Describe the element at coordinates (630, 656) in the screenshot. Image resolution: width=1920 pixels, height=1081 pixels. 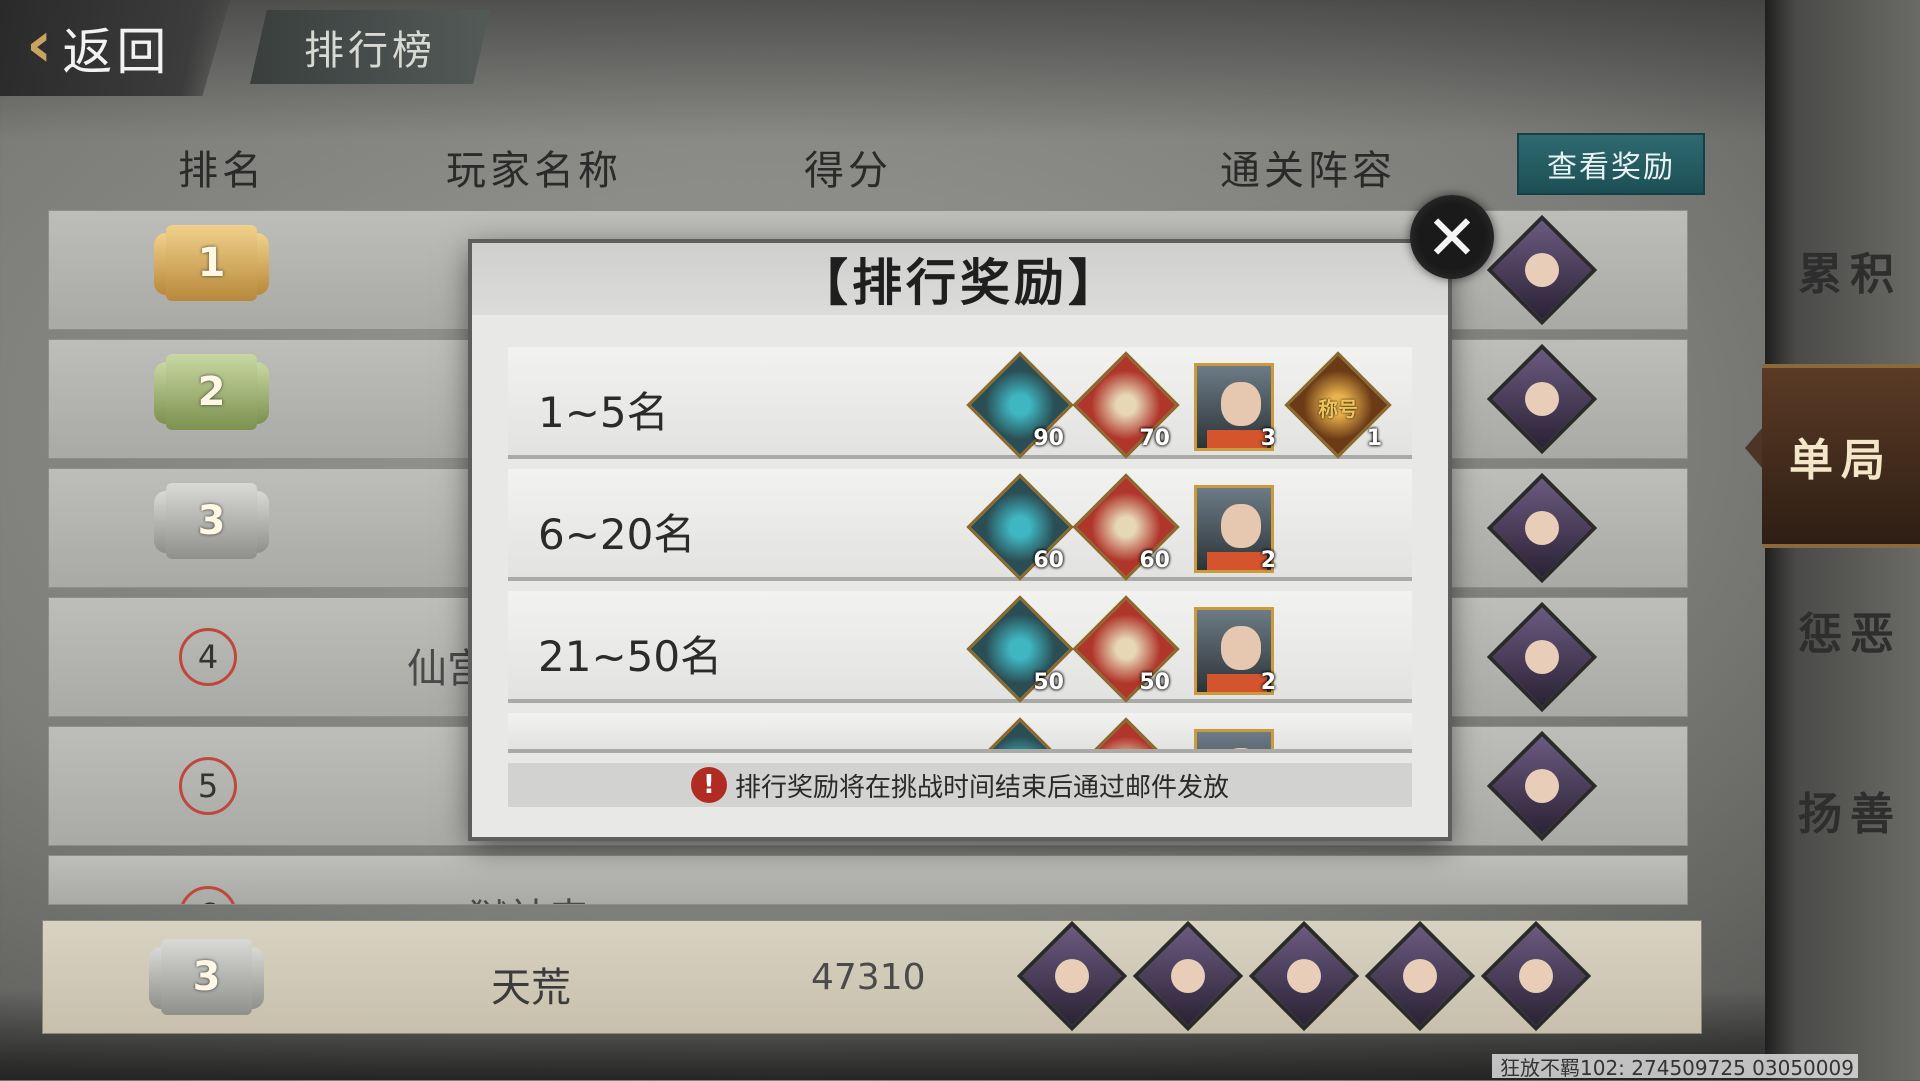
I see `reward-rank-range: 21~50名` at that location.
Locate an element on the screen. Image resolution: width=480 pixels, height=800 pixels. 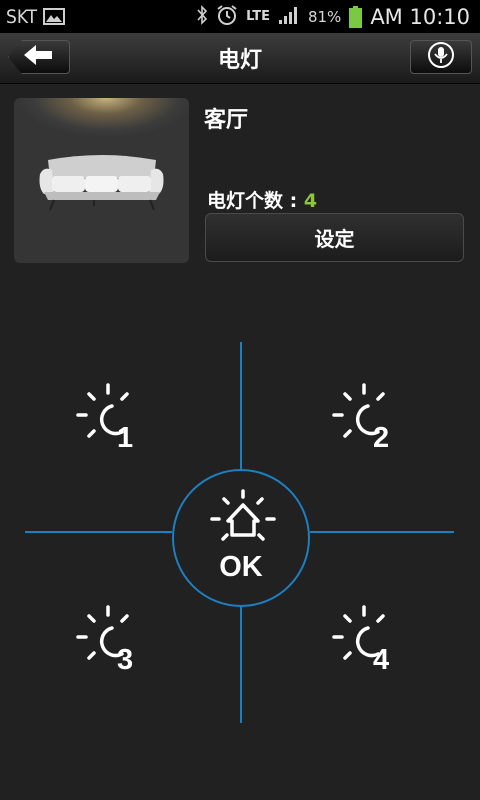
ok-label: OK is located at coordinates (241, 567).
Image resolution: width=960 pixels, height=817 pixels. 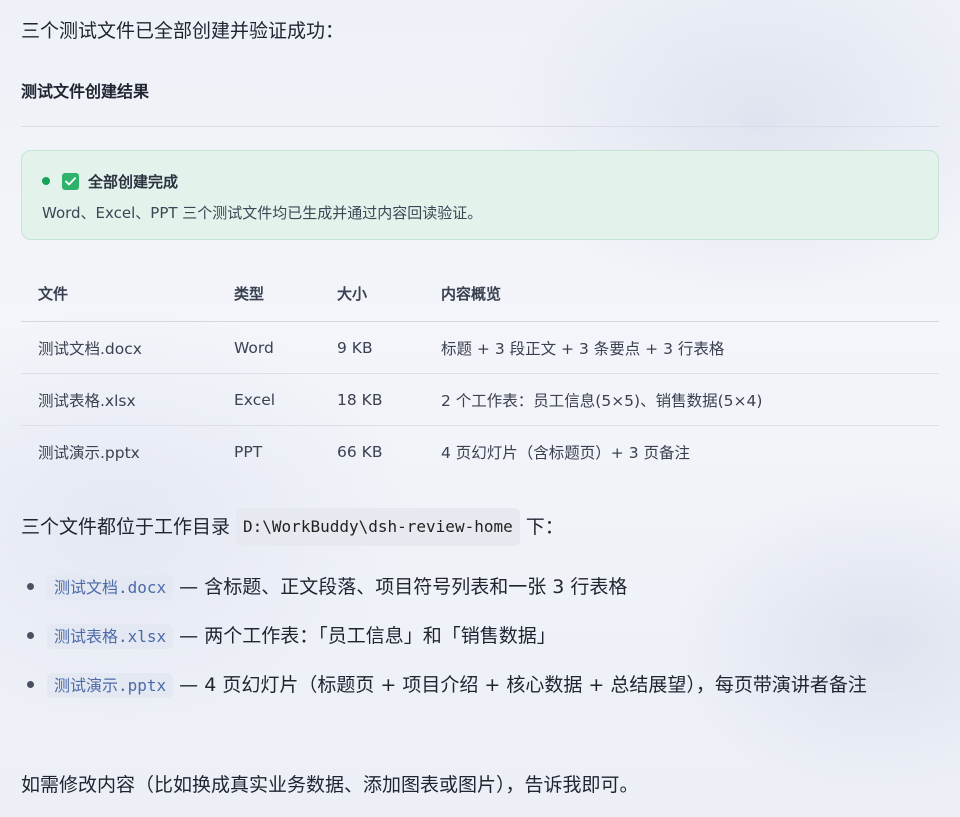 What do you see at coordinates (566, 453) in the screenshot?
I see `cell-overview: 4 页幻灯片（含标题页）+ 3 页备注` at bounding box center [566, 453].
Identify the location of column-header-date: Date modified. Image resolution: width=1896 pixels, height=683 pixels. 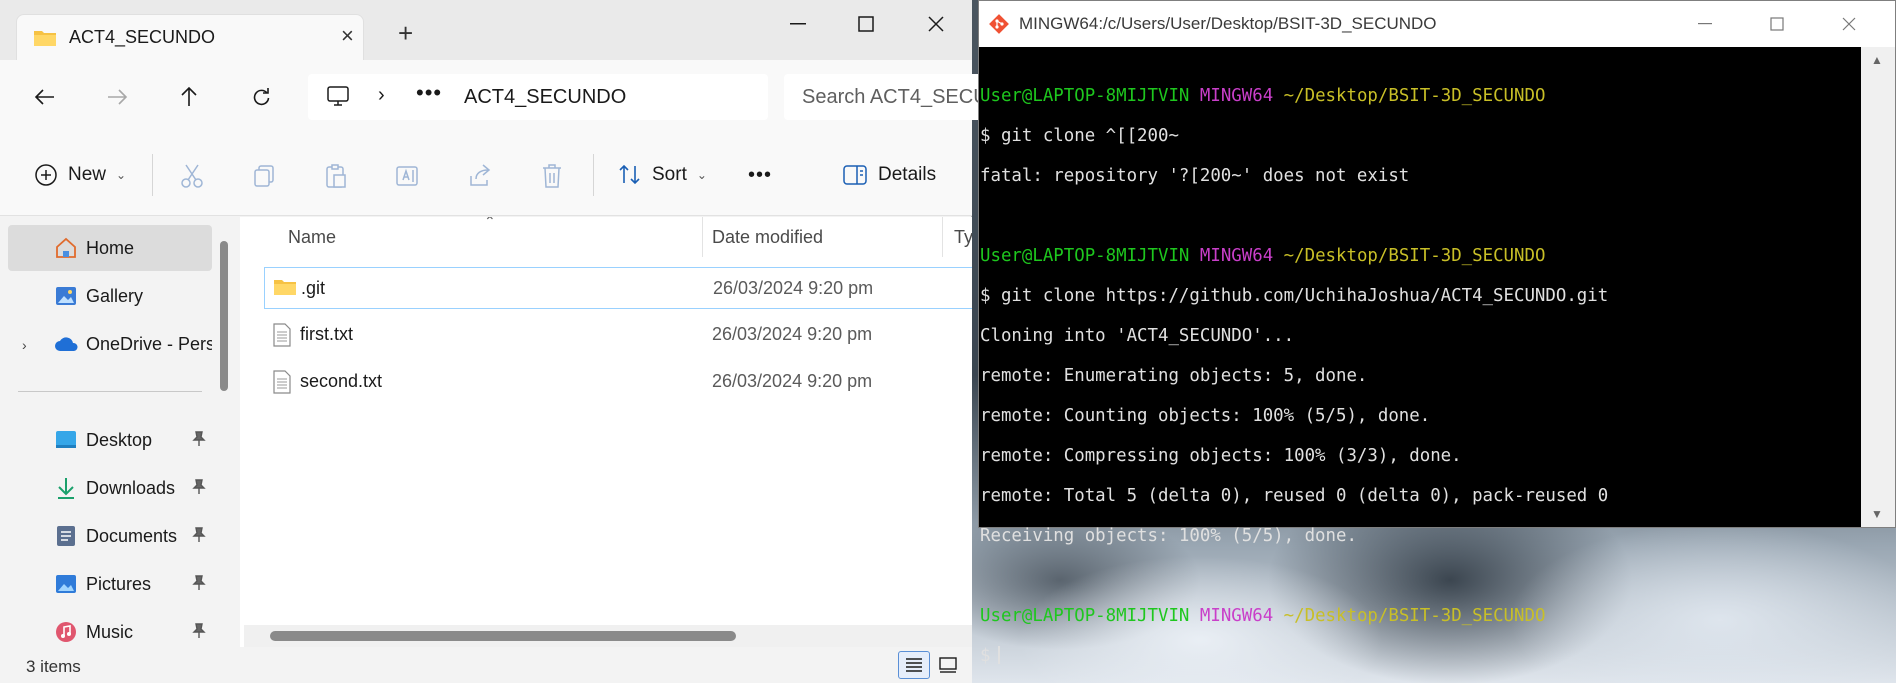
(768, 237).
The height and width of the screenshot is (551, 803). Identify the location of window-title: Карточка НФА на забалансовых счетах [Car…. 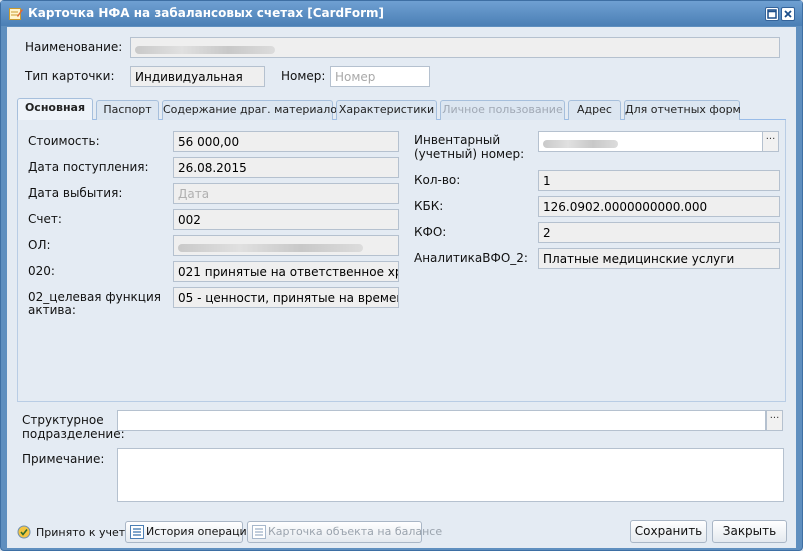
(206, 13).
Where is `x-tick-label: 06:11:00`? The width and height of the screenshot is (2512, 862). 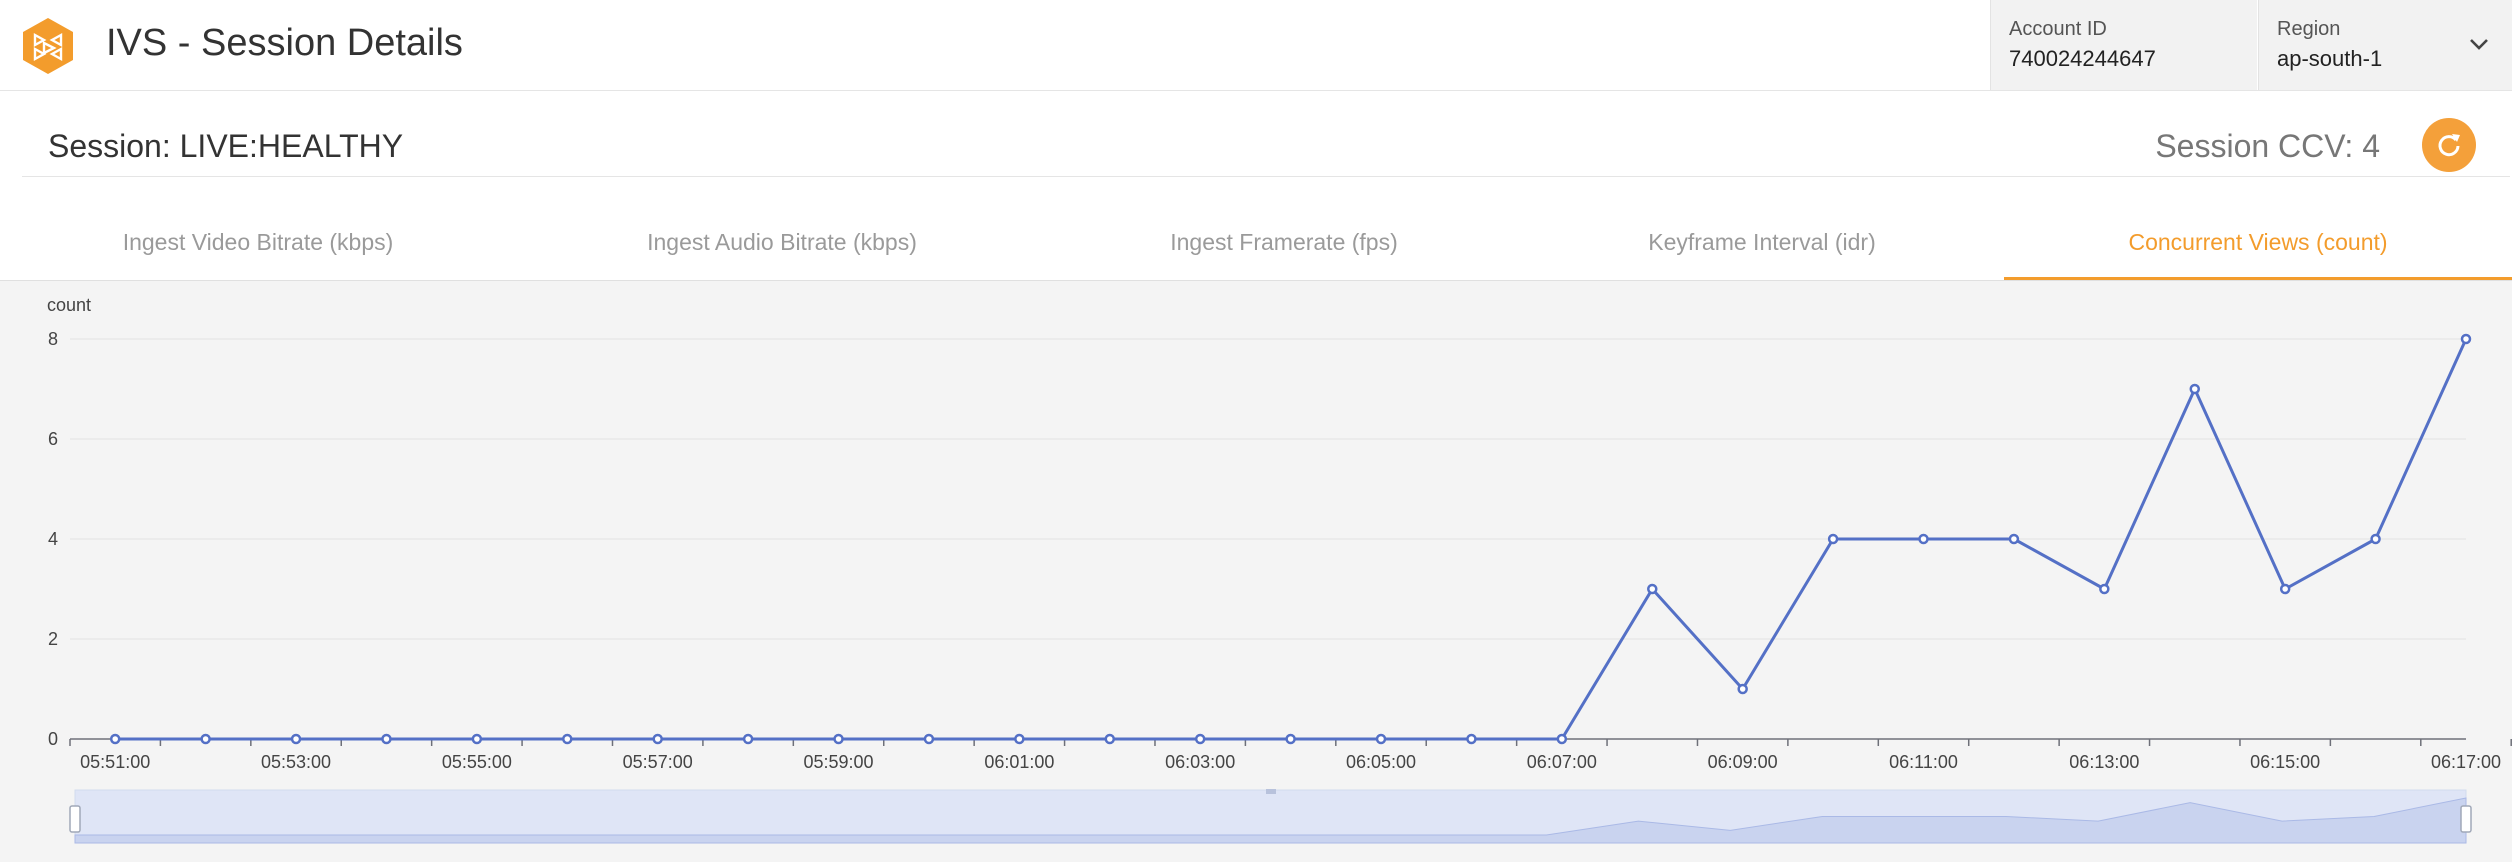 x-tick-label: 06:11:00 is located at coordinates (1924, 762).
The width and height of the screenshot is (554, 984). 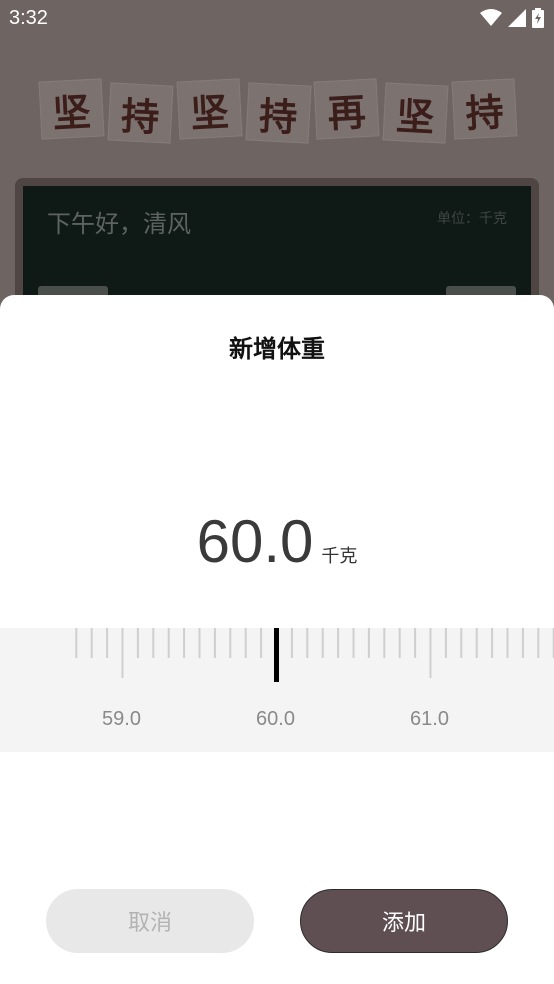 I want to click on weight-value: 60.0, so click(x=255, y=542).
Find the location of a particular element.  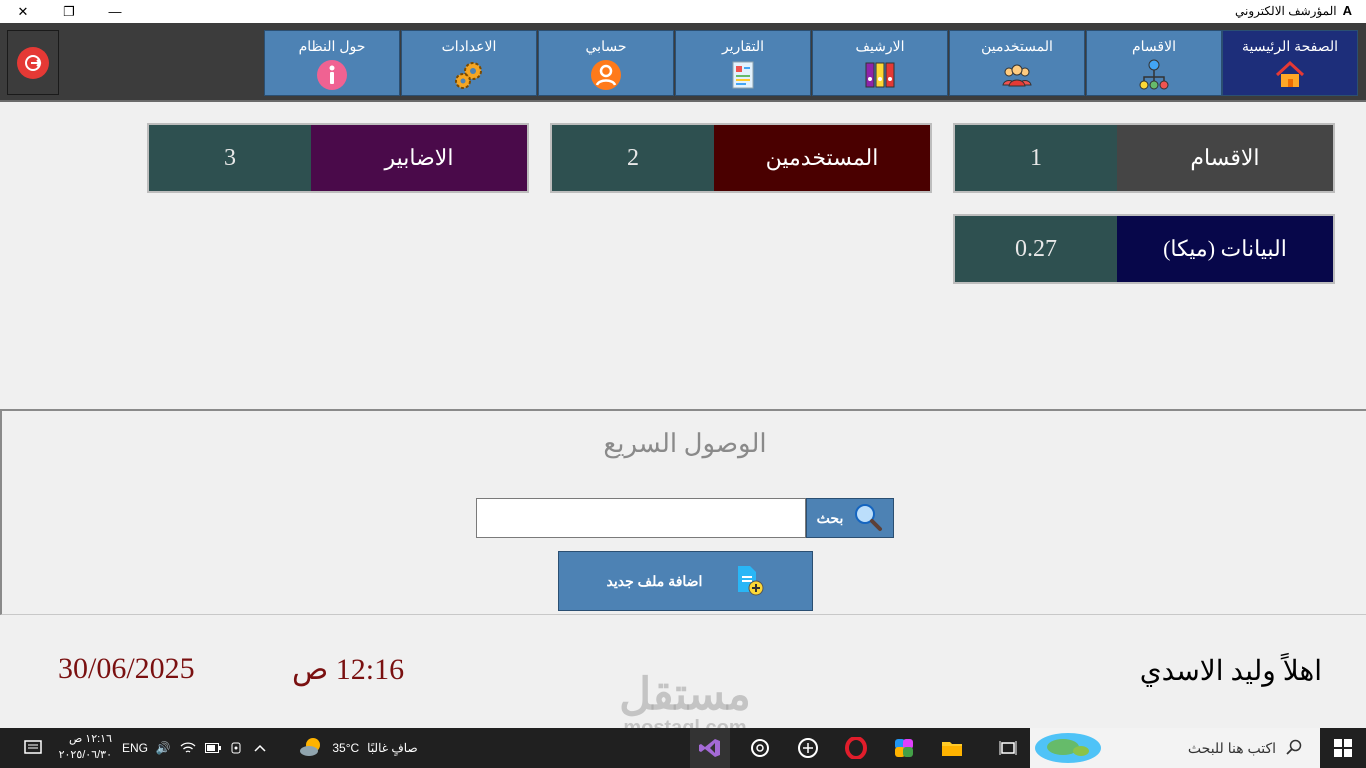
----
Exercise details: Lay out the data from the very first line up to and including the line with "ok-label: OK is" as a JSON list of strings, one string per line, with blank lines dropped. Don't include the pictures.

Task result:
[
  "Describe the element at coordinates (630, 656) in the screenshot. Image resolution: width=1920 pixels, height=1081 pixels. ",
  "I see `reward-rank-range: 21~50名` at that location.",
  "Locate an element on the screen. Image resolution: width=480 pixels, height=800 pixels. ",
  "ok-label: OK is located at coordinates (241, 567)."
]